A Lot of Chew

Today’s oatmeal: steel-cut oats, unsweetened cashew butter (which it turns out I like much better than peanut butter, link in comments), unsweetened cacao nibs (for that bit of chocolate), sprinkle of jaggery, banana. Very good!

Jed tried a bite of it, and for him, he’d like the oatmeal softer, but I like it right at 20 minutes simmering, with a lot of chew. 🙂

Steel-Cut Oatmeal

Today’s oatmeal, steel-cut (better texture for me, plus added fiber), with apples sautéed in butter, shredded cheddar, and chia seeds.

Not sure it counts as a lowering-cholesterol kind of meal, given the whole milk, butter, and cheese. 🙂 But tasty! And a nice balance of savory (salted oatmeal & cheese) and sweet (from the apples).

Very nice to have 20 minutes in the morning to cook this kind of breakfast. But I do want to try making steel-cut oats in the microwave; it’s supposed to only take 10 minutes. We’ll see…

A Successful Oatmeal Experiment

Well, today’s oatmeal experiment was less successful. You warned me, but now I have empirical evidence that I do not like making steel-cut oats in the microwave. I will not be trying that again. (I will probably try the overnight method at some point, but the problem is that I don’t necessarily know the night before whether I’ll want oatmeal in the morning.)

Even though I was just making 1/4 c. of oats and I put it in a large covered 4 c. glass measuring dish, that wasn’t large enough to keep it from foaming over anyway, which made an extra mess to clean up, bah.

AND, less of the liquid cooked off, so while the oats were cooked in 10 minutes, they were swimming in more liquid that I would want. Much prefer stovetop method, where the liquid simmers down and concentrates to more of a porridge-y thing.

On the other hand, I tried a different chocolate-nut butter, and I think it’s a better option for me (I’m pre-diabetic, and had gestational diabetes with Anand, so I try to watch my sugars).

Justin’s Chocolate & Almond Butter isn’t as sweet as Nutella, nor as silky, so if you’re going for that dessert-y feel, you may be disappointed. And it does have a little more fat & a fair bit more sodium than Nutella, so if you’re trying to limit those, you may not want to switch.

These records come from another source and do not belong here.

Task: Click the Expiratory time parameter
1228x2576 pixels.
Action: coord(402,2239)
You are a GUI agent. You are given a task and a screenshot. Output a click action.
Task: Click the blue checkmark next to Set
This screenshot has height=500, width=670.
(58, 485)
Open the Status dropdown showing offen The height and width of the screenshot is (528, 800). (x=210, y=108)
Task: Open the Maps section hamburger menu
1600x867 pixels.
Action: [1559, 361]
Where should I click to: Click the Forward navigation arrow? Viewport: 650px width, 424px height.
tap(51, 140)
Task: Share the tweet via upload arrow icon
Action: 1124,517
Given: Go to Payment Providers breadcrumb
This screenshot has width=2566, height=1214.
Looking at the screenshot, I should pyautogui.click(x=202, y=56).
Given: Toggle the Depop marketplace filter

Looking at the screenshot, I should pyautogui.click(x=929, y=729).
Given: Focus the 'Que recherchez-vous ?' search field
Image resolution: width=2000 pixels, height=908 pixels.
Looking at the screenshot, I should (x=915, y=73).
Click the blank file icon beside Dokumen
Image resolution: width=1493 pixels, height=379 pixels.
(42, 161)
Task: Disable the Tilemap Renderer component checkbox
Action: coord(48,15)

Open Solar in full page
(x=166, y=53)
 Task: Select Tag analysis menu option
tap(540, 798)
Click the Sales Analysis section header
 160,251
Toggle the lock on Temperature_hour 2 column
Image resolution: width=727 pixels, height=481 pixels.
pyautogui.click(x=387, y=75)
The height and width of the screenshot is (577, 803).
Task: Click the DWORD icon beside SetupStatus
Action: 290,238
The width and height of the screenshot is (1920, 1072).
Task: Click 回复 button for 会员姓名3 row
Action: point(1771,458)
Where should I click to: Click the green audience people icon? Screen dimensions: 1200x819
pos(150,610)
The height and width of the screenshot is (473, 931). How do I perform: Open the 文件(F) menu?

But Justin’s has half the sugar / carbohydrates of Nutella, which is better for me. I also appreciate that the first ingredients listed (the ingredients it has the most of) are hazelnuts and almonds, where Nutella’s first ingredients are sugar and palm oil.

Justin’s is quite nice swirled in with oatmeal, banana, and a sprinkle of chia seeds, and I like it straight off the spoon too — that bit of extra salt is a nice contrast with the nutty sweet.

Sri Lankan Instead

A friend came by for lunch yesterday; we had talked about getting Indian takeout, but I’m trying to eat a little healthier, and I had time, so I ended up cooking Sri Lankan instead.

(Not to claim Sri Lankan is inherently healthier than Indian, just that my cooking is usually healthier than restaurant takeout.)

I’m trying to amp up the health aspects of some of my meals:

• I tried adding sweet potatoes to the chicken curry (good, but got a little overcooked, should have added them later in the process)

• did half-and-half basmati and Sri Lankan red rice (lower glycemic index than white rice, doesn’t take any longer to cook, adds a subtle nutty flavor)

• served with cabbage mallung, which is already pretty darn healthy (cabbage, onions, coconut, green chili, just a touch of veg. oil)

Tasty meal. 🙂

Oatmeal Options

This morning’s oatmeal — my doc says I need to lower my cholesterol a tiny bit, so I’m experimenting with oatmeal options. I had a banana that was on its last day, so oatmeal + banana + a heaping teaspoon of Nutella. Yum.

It looks a little ooky when you mix it all together, but it tastes delicious. I offered Anand a spoon of it to try, and he tried to take my bowl away. I made him make his own. 🙂

I don’t really love sweet breakfasts, so savory oatmeal experiments may be coming soon.